Not long ago, top Wall Street leaders were fierce critics of the cryptocurrency market. Jamie Dimon, CEO of JPMorgan Chase, likened Bitcoin to a “pet rock,” while Brian Moynihan of Bank of America described it as “an untraceable tool for money laundering,” and HSBC explicitly stated: “We are not interested in Bitcoin.”
According to the New York Times, today, the stance has changed significantly. In investor calls, public speeches, and meetings with regulators, major banks are promoting their plans to launch their own digital assets, including stablecoins – cryptocurrencies linked to the US dollar – and offering loans tied to these assets.
This shift comes amid political support from President Donald Trump, a staunch advocate for cryptocurrencies, and envy over Bitcoin's price surpassing $100,000 last year.
The rise of the cryptocurrency market supported by banks
Stablecoins function as digital debt securities, maintaining a stable value linked to the US dollar.
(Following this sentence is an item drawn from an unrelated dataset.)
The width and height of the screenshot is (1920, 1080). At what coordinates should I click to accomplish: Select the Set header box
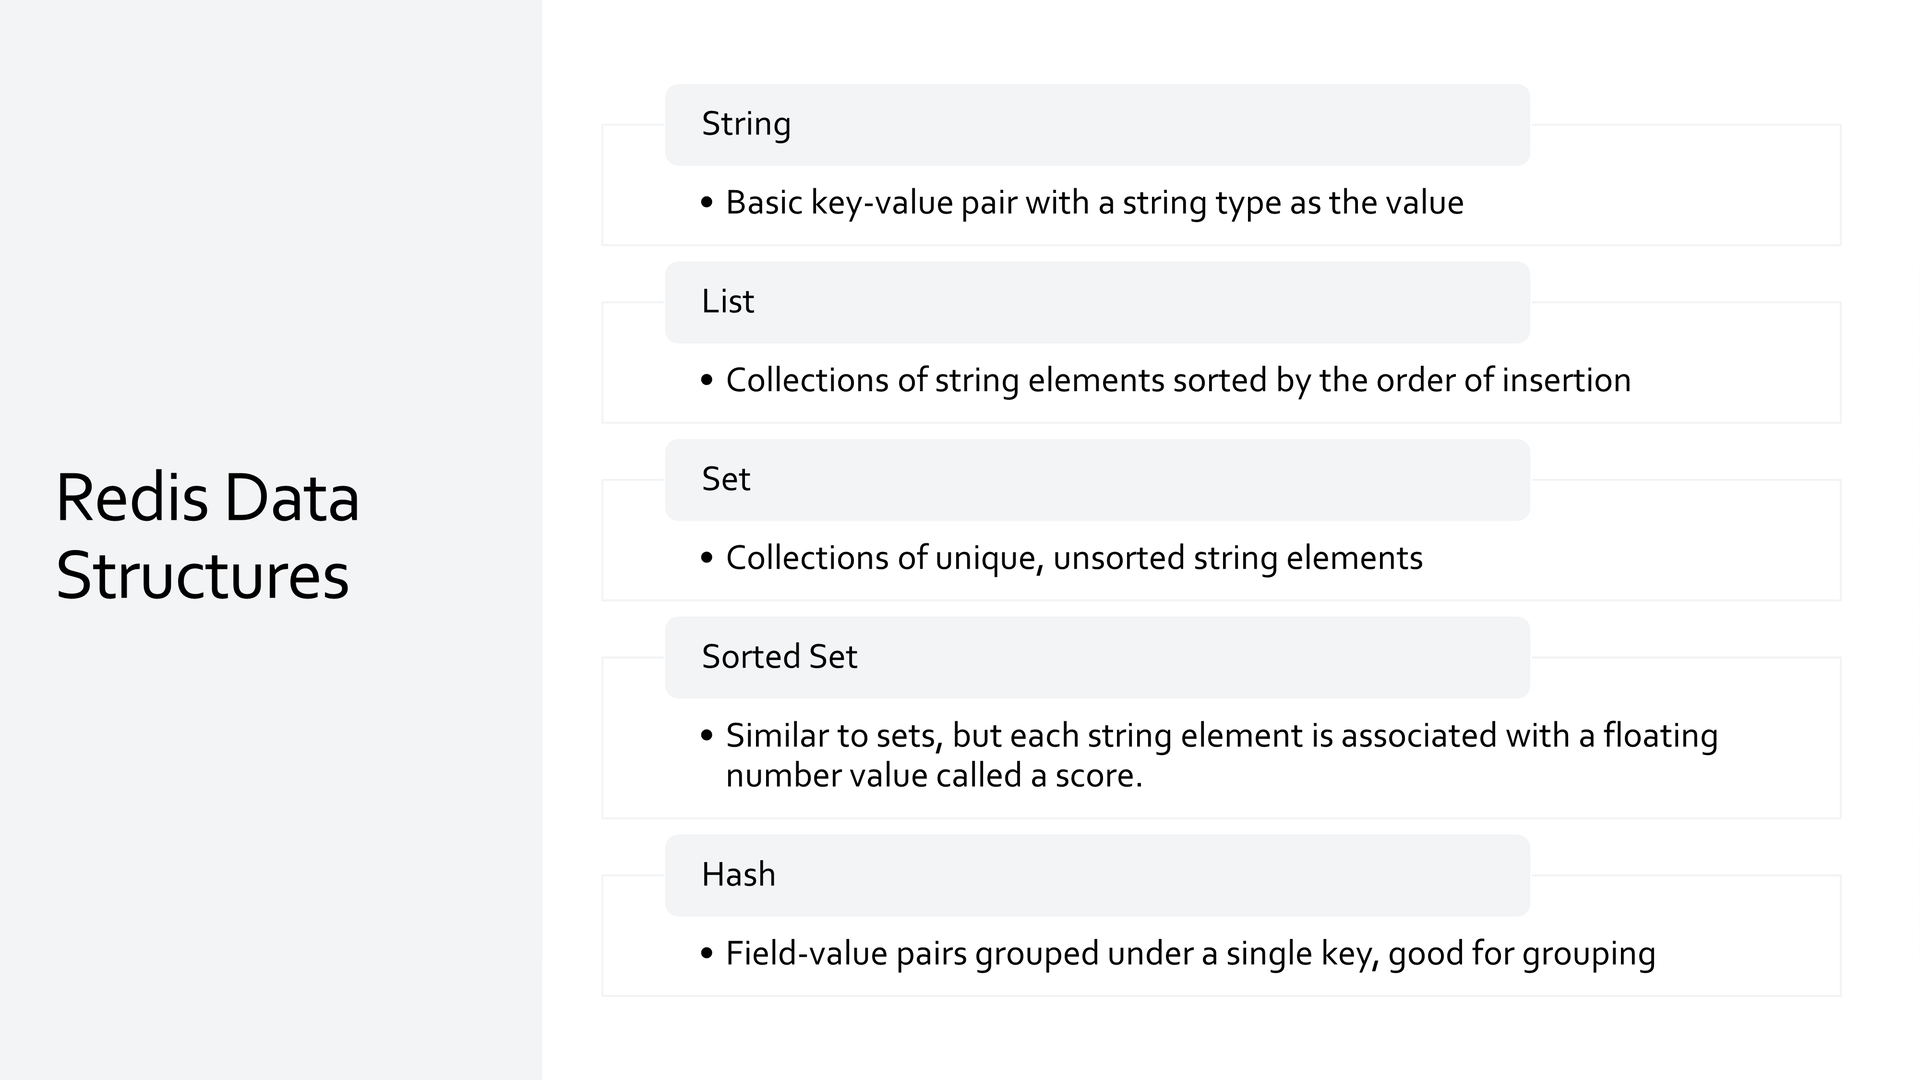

Customers deposit their money with the bank in exchange for stablecoins, which can then be used for low-cost international payments or cross-border transfers.
Thanks to the recently passed bipartisan GENIUS Act, banks must invest stablecoin reserves in US Treasury bonds and other low-risk assets, retaining the resulting interest – but without paying any money to depositors.
Unlike traditional bank accounts, holdings of stablecoins are not subject to federal deposit insurance, meaning there is no government support in the event of failure.
Bank executives see stablecoins as a way to modernize payments and compete with private sector competitors like Circle, Walmart, and Amazon, who are exploring their own currencies. However, they acknowledge that this shift could reduce deposit rules, limiting the funds available for lending.
The Federal Reserve Bank of Kansas City recently warned of potential economic consequences if deposits move from traditional accounts to stablecoins.
Concerns of the banking sector and historical echoes
While some executives, like Tim Spence, CEO of Fifth Third, insist that checking accounts remain safe, others secretly acknowledge their discomfort with the rapid change. One bank lawyer said: “If the banking sector were completely candid, they would say they wish stablecoins had never been invented.”
Even JPMorgan studied the laws of “illegal banking transactions” in the 19th century, when state-chartered banks issued their own currencies – an era plagued by fraud and instability, ultimately ending with the issuance of the National Bank Note.